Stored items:
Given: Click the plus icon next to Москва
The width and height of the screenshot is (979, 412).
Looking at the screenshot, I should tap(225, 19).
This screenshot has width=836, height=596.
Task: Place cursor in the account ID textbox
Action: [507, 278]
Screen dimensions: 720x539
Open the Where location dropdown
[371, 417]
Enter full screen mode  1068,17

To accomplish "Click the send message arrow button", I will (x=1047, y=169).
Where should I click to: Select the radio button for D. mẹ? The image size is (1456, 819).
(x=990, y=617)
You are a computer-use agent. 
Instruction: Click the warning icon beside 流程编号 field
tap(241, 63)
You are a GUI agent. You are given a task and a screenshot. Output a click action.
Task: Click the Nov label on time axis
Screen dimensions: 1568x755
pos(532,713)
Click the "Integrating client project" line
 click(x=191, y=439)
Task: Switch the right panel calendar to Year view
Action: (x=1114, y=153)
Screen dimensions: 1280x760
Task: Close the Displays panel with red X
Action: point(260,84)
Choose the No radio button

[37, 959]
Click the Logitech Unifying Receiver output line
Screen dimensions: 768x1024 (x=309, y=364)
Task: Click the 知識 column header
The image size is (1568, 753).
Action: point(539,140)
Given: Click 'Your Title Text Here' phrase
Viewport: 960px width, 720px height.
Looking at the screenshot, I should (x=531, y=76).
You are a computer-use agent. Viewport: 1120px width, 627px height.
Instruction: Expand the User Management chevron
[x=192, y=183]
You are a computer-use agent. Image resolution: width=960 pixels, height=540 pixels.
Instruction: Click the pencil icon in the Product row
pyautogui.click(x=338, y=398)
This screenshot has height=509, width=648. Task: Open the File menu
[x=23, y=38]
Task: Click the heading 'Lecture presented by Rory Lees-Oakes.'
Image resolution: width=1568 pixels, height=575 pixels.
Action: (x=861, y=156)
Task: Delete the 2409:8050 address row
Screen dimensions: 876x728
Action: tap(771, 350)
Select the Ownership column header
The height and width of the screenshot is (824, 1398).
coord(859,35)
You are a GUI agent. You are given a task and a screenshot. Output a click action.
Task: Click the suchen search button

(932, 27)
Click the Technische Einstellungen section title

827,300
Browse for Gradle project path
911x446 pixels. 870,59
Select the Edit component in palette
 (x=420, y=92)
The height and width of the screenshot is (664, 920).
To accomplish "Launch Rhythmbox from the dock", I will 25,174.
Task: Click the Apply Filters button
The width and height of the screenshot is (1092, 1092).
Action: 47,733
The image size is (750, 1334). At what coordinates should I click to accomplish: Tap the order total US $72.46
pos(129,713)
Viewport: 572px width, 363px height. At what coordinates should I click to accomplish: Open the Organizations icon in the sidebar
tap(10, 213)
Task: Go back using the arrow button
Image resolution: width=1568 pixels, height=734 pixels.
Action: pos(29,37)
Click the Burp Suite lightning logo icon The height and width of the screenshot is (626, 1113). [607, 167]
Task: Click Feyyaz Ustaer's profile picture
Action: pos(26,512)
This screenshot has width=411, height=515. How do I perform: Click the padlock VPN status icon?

• **WHAT THE EXERCISE ASKS**
After reading through the records, retype all of them exactly.

• **SOLUTION TO THE PROBLEM**
Given: Click the plus icon next to Москва
The width and height of the screenshot is (979, 412).
Looking at the screenshot, I should tap(225, 19).
This screenshot has width=836, height=596.
Task: Place cursor in the account ID textbox
Action: [507, 278]
Screen dimensions: 720x539
Open the Where location dropdown
[371, 417]
Enter full screen mode  1068,17

To accomplish "Click the send message arrow button", I will (x=1047, y=169).
Where should I click to: Select the radio button for D. mẹ? The image size is (1456, 819).
(x=990, y=617)
You are a computer-use agent. 
Instruction: Click the warning icon beside 流程编号 field
tap(241, 63)
You are a GUI agent. You are given a task and a screenshot. Output a click action.
Task: Click the Nov label on time axis
Screen dimensions: 1568x755
pos(532,713)
Click the "Integrating client project" line
 click(x=191, y=439)
Task: Switch the right panel calendar to Year view
Action: (x=1114, y=153)
Screen dimensions: 1280x760
Task: Close the Displays panel with red X
Action: point(260,84)
Choose the No radio button

[37, 959]
Click the Logitech Unifying Receiver output line
Screen dimensions: 768x1024 (x=309, y=364)
Task: Click the 知識 column header
The image size is (1568, 753).
Action: point(539,140)
Given: Click 'Your Title Text Here' phrase
Viewport: 960px width, 720px height.
Looking at the screenshot, I should (x=531, y=76).
You are a computer-use agent. Viewport: 1120px width, 627px height.
Instruction: Expand the User Management chevron
[x=192, y=183]
You are a computer-use agent. Image resolution: width=960 pixels, height=540 pixels.
Instruction: Click the pencil icon in the Product row
pyautogui.click(x=338, y=398)
This screenshot has height=509, width=648. Task: Open the File menu
[x=23, y=38]
Task: Click the heading 'Lecture presented by Rory Lees-Oakes.'
Image resolution: width=1568 pixels, height=575 pixels.
Action: (x=861, y=156)
Task: Delete the 2409:8050 address row
Screen dimensions: 876x728
Action: tap(771, 350)
Select the Ownership column header
The height and width of the screenshot is (824, 1398).
coord(859,35)
You are a GUI agent. You are given a task and a screenshot. Output a click action.
Task: Click the suchen search button

(932, 27)
Click the Technische Einstellungen section title

827,300
Browse for Gradle project path
911x446 pixels. 870,59
Select the Edit component in palette
 (x=420, y=92)
The height and width of the screenshot is (664, 920).
To accomplish "Launch Rhythmbox from the dock", I will 25,174.
Task: Click the Apply Filters button
The width and height of the screenshot is (1092, 1092).
Action: 47,733
The image size is (750, 1334). At what coordinates should I click to accomplish: Tap the order total US $72.46
pos(129,713)
Viewport: 572px width, 363px height. At what coordinates should I click to accomplish: Open the Organizations icon in the sidebar
tap(10, 213)
Task: Go back using the arrow button
Image resolution: width=1568 pixels, height=734 pixels.
Action: pos(29,37)
Click the Burp Suite lightning logo icon The height and width of the screenshot is (626, 1113). [607, 167]
Task: Click Feyyaz Ustaer's profile picture
Action: pos(26,512)
This screenshot has width=411, height=515. How do I perform: Click the padlock VPN status icon?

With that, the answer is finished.